The Federal Motor Carrier Safety Administration (FMCSA) expanded the hours of service (HOS) exemptions given to commercial drivers participating in emergency relief efforts on March 18. However, while FMCSA provided clear guidelines for exempt freight and cargo, truckers and fleets have many lingering questions.
To provide a rapid response, FMCSA put together answers to the most frequently asked questions:
Q1: Do mixed loads containing materials related to direct assistance covered by the emergency declaration as well as unrelated materials count for the HOS exemptions?
— In most cases, yes. However, drivers and fleets can’t add an insignificant amount of covered supplies in an attempt to flout HOS regulations.
Q2: Do drivers need to comply with the 34-hour restart regulation?

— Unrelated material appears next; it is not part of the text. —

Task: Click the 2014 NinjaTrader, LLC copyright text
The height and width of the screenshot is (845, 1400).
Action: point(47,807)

— No, exempt drivers don’t have to meet the requirements of the 34-hour restart if they are delivering freight that qualifies for the exemption. However, when drivers complete their exempt deliveries, they are required to take 10 hours off duty for cargo or eight hours for transporting passengers.

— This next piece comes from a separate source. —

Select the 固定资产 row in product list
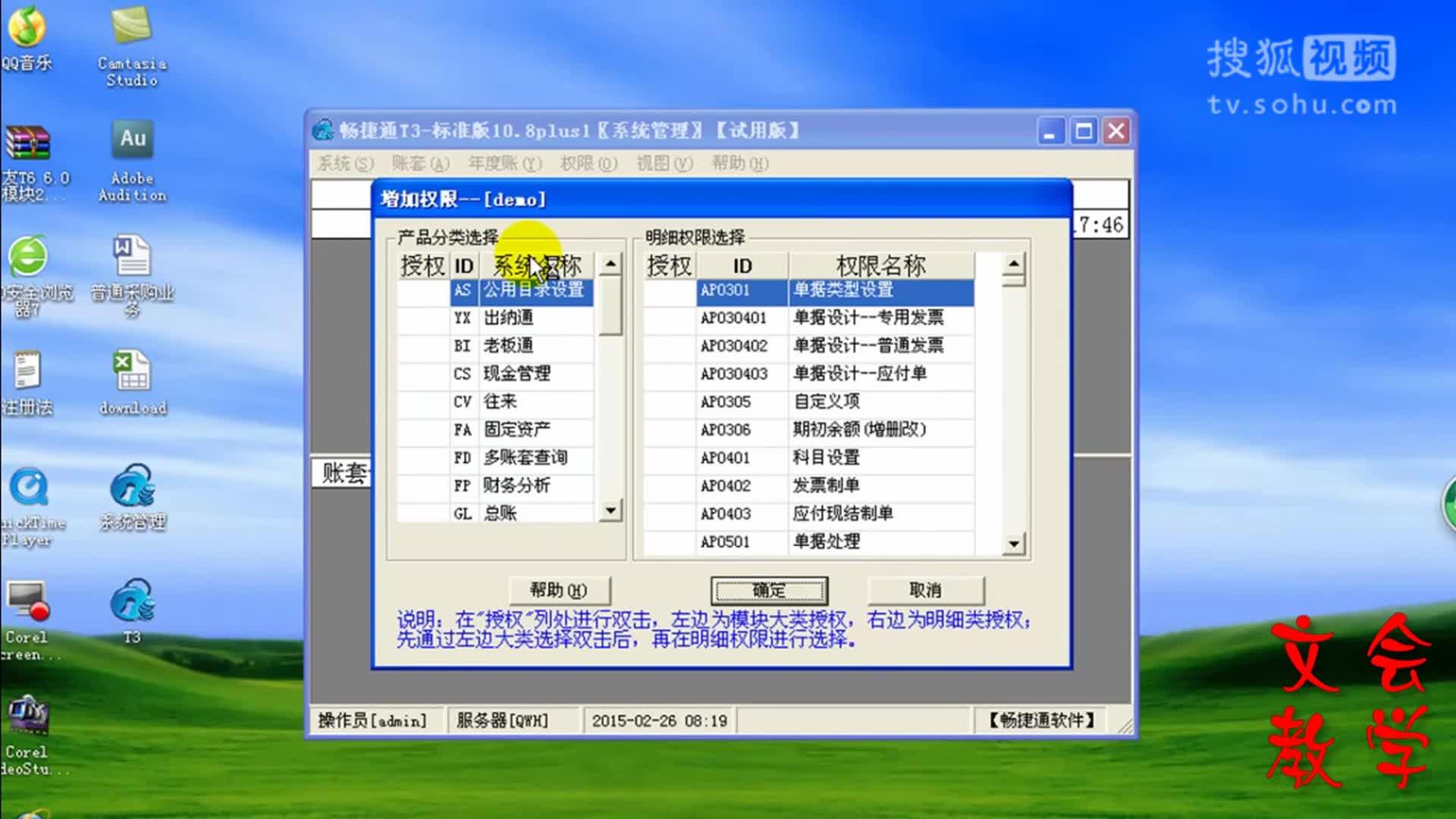Viewport: 1456px width, 819px height. coord(518,429)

Q3: How do exempt hours affect the 60/70-hour rule?
— When providing direct assistance, those hours do not count toward the 60/70-hour rule. However, any driving hours not related to emergency relief support do.
Q4: Are drivers required to take a 30-minute break?
— During declared emergencies, none of the HOS regulations apply to hours worked providing direct assistance with emergency relief.
Q5: Are ELDs or paper logs required?
— No, drivers do not need to record their hours in an ELD or logbook. However, drivers should make a note that they were providing disaster relief services to avoid any confusion in the future during inspections.
Q6: How should drivers notate their exempt miles driven in their ELDs?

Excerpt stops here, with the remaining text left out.